··· SOURCE DOCUMENT ···
That actually helps a lot! You should bookmark that and just copy/paste on all future Flux threads :laugh:

Now I need to wait for reviews for the Rossignol Rocknrolla to see how stiff/flexible it is. Thinking the RL with it, depending on flex.


----------



## LadyFlinstone (Aug 5, 2011)

Glad that helps! I know it can get pretty confusing. 
The RL is a rad binding... and at a good price too. I just surfed mine all over Mt. Hood last week! 
Fully tool-less, the milled out design of the highback make it lightweight and pretty flexy. The baseplate is made out of a med flex and milled out too making it lightweight--with a full footbed and adjustable toe and heel ramps. The ankle strap is a slimmer, freestyle design.


----------



## nzskater (Aug 2, 2013)

This is the most helpful post. Thank you!



LadyFlinstone said:


> Sure thing..... hope this makes sense. Let me know if you have any questions.
> For Flux 2014----
> DM - lightest weight (carbon infused), most responsive highback/baseplate.
> SF - most responsive highback/baseplate, (about the same stiffness as DM but made from high density fiberglass... not carbon).
> ...


----------



## LadyFlinstone (Aug 5, 2011)

Happy to help! It can be confusing... here to help clear the air.:blink: Let me know if you need anythannng else.


----------



## nzskater (Aug 2, 2013)

LadyFlinstone said:


> Happy to help! It can be confusing... here to help clear the air.:blink: Let me know if you need anythannng else.


Only thing I need now is to be able to order a pair!


----------
··· RECORDED INFORMATION ···
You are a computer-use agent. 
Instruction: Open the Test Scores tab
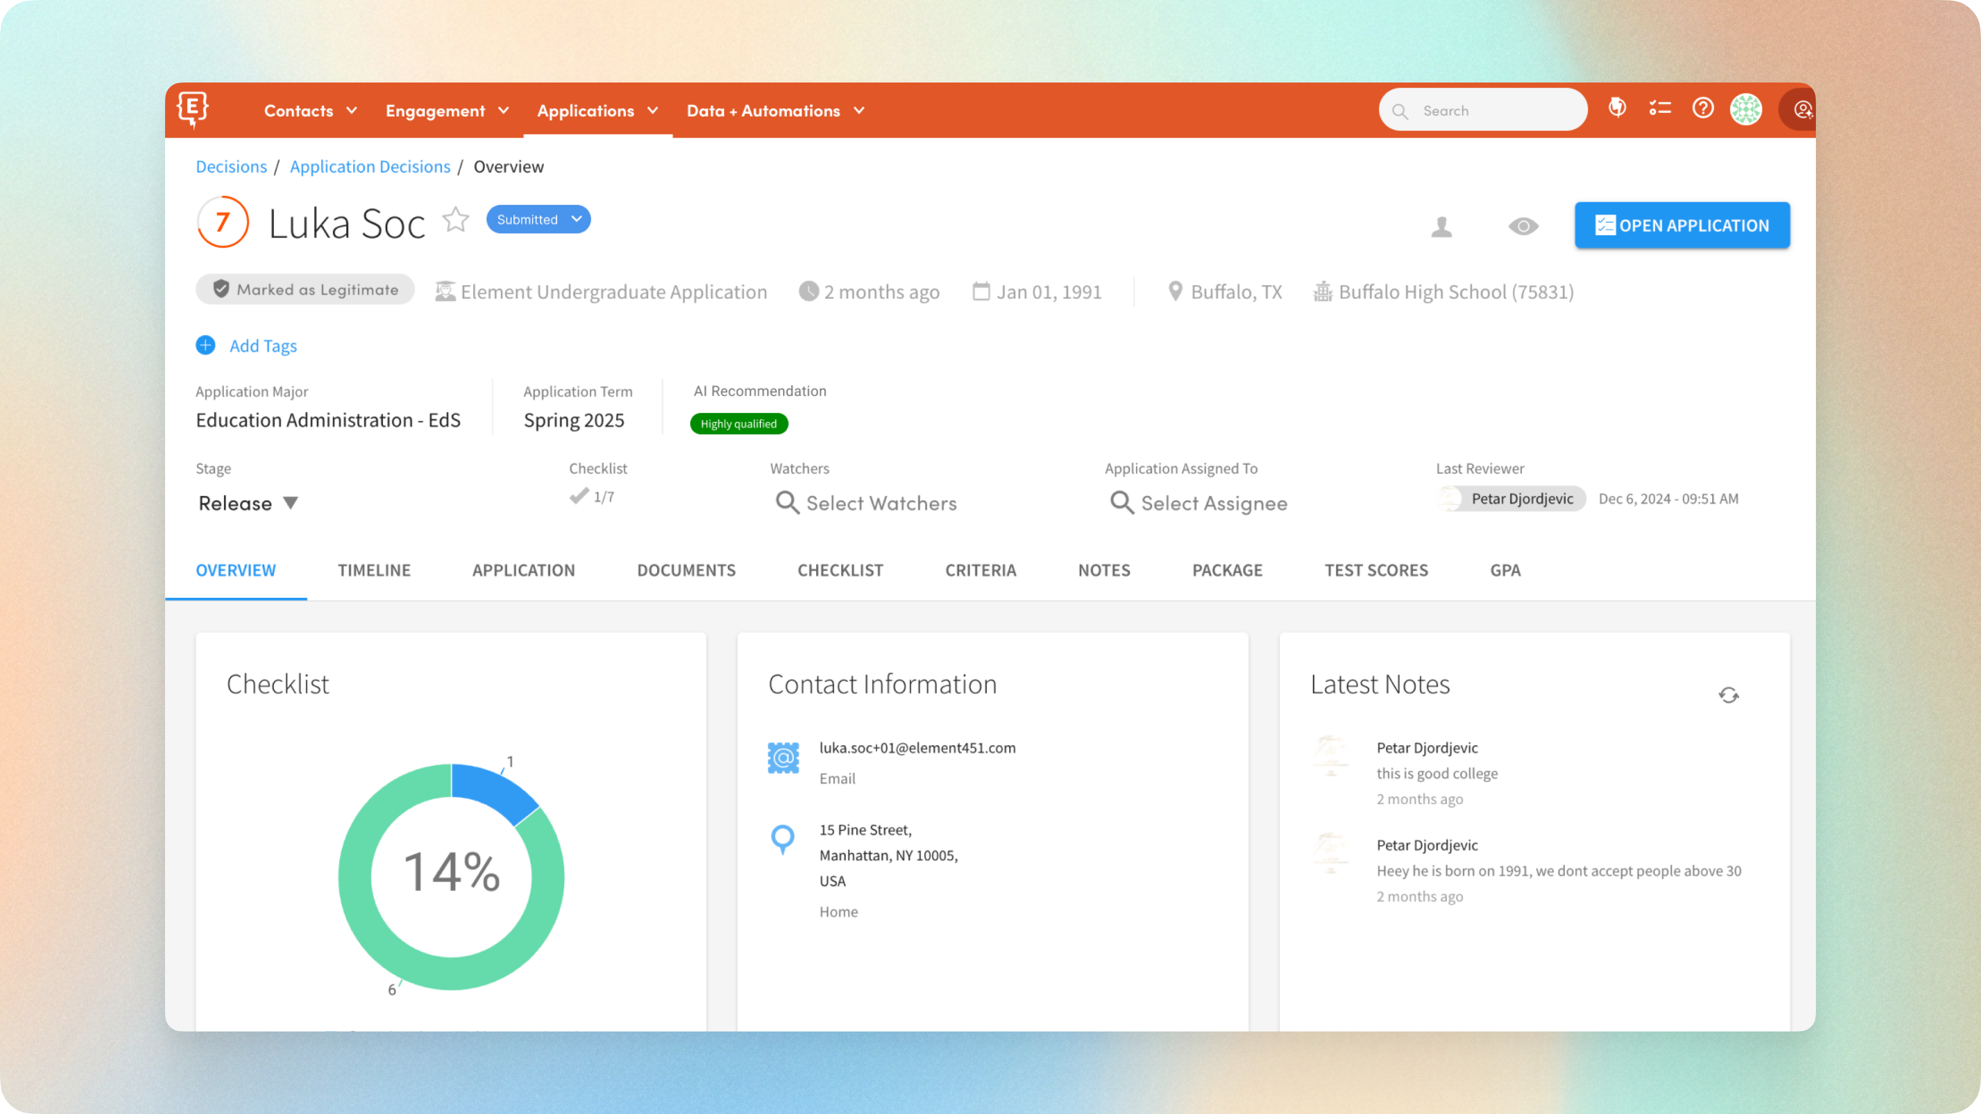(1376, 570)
···
### TASK INSTRUCTIONS
a) According to the forum thread, what material is the SF highback and baseplate made from?
b) Reproduce the passage of the forum thread starting at "That actually helps" and ending at "Hood last week!".

### ANSWERS PER TASK
a) High density fiberglass, not carbon.

b)
That actually helps a lot! You should bookmark that and just copy/paste on all future Flux threads :laugh:

Now I need to wait for reviews for the Rossignol Rocknrolla to see how stiff/flexible it is. Thinking the RL with it, depending on flex.


----------



## LadyFlinstone (Aug 5, 2011)

Glad that helps! I know it can get pretty confusing. 
The RL is a rad binding... and at a good price too. I just surfed mine all over Mt. Hood last week!